13 Sailor Superstitions

Since the beginning of time, sailors have been a superstitious lot.  Although many superstitions were popular centuries ago, modern-day mariners still believe many of these superstitions today.


Step onto the boat with your right foot

Before setting sail, mariners must always step onto the boat with their right foot first. The left foot is thought to bring bad luck for the upcoming journey. This may stem from the idea that favoring the left side of the body, like being left-handed, was linked to the devil.


Red sunrise

You may have heard the saying, "Red sky at night, sailors delight; red sky in the morning, sailors take warning." This is generally interpreted that a red sunrise indicates bad weather. Although originally a superstition, there is some scientific backing.


Don’t bring aboard a “Jonah”

A “Jonah” means a person who is bad luck, and the term is based on the biblical prophet, Jonah. The common-day “Jonahs” are redheads and women. However, naked women are thought to calm the sea, which is why many ship figureheads feature a bare-chested woman.


No bananas

Bananas are long thought to bring bad luck, especially on ships. This superstition may have originated when many disappearing ships in the 1700s happened to be carrying bananas as cargo. Another theory is that because bananas spoil quickly and cause other fruits to ripen, they make supplies diminish sooner.


Children born on ship

Although primarily referring to a male born on board as good luck, it is thought that any child born on a boat is good luck. The term “son of a gun” actually refers to male children born on the gun deck (the most convenient place to give birth on a ship).


Avoid certain words

To ensure the ship and the crew’s safety, some words are to be avoided while on a boat. Words such as “drowned,” “goodbye,” and “good luck” are thought to bring bad luck. To reverse the curse of the words, one must draw blood.



Whistling is mainly considered bad luck, but there are some instances where it is believed to bring good fortune. It is said that to whistle is to challenge the wind, which will “whistle up a storm.” According to legend, whistling on board also encourages the wind to increase, benefitting the ship’s speed.



A black cat may be considered unlucky in many cultures, but actually, cats of all colors are welcomed on ships. Cats help kill rodents, which would otherwise damage stored food. Additionally, cats were believed to have supernatural powers that would protect ships from dangerous weather.


Days to sail

Some sailors believe that they should not start a voyage on Thursdays, Fridays, the first Monday in April or the second Monday in August. Fridays have typically been considered unlucky because Jesus Christ was crucified on a Friday, and Thursdays are bad for setting sail as the day is named after Thor, the god of thunder and storms. The first Monday in April is the day Cain slew Abel, and the second Monday in August is the day the kingdoms of Sodom and Gomorrah were destroyed. 

Changing the boat’s name

To change the name of a boat is bad luck. It is thought that boats develop a life and mind of their own after they are named and changing the name can be seen as trying to trick the gods of the sea. One may rename their boat, but they must perform a de-naming ceremony.


Killing seabirds

It was believed that seabirds carried the souls of dead sailors, so it is considered bad luck to kill one. However, you’re in luck if you see one flying overhead!
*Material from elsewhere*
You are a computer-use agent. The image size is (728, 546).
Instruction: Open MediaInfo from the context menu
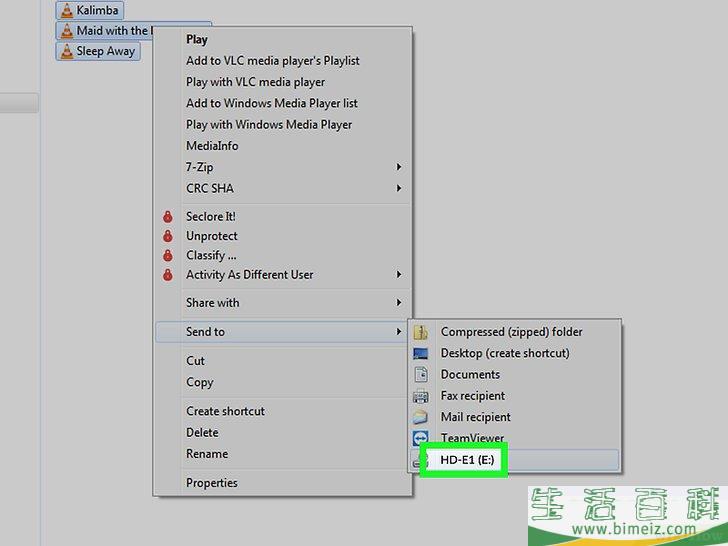point(212,146)
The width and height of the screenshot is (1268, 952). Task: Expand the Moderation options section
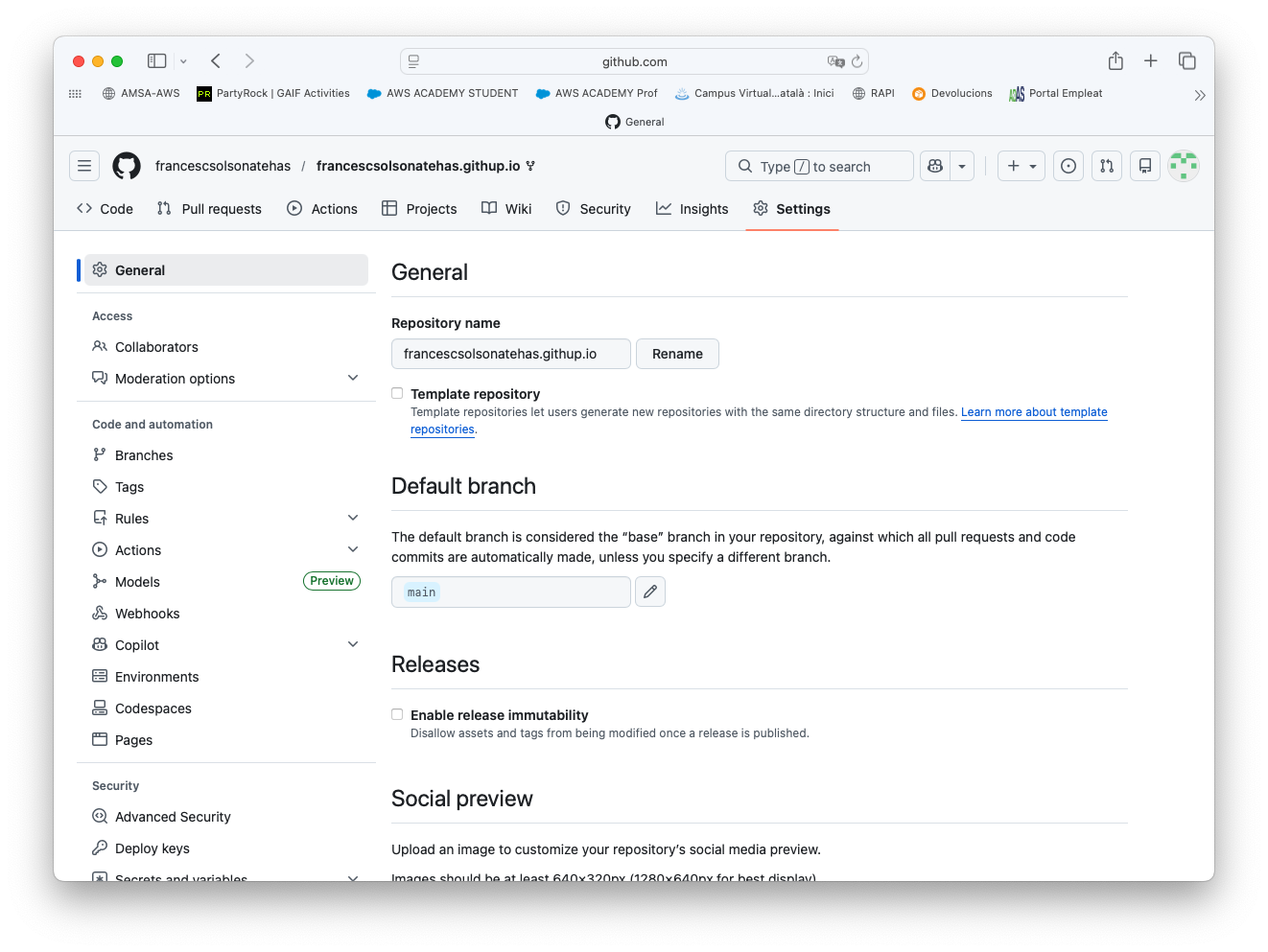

Flowers may be a pretty sight aboard a boat, but because of their close relation to funerals, they are bad luck. If flowers were gifted before setting sail, they (and any leftover petals) were quickly thrown overboard.



Symbols have always held a strong power over sailors, so tattoos of specific images were often found on seafarers. Common tattoos included nautical stars or compass roses to help guide them, and roosters or pigs on their feet to protect them from drowning. The animal tattoos are believed to have developed significance because lighter livestock would often survive shipwrecks in their floating crates.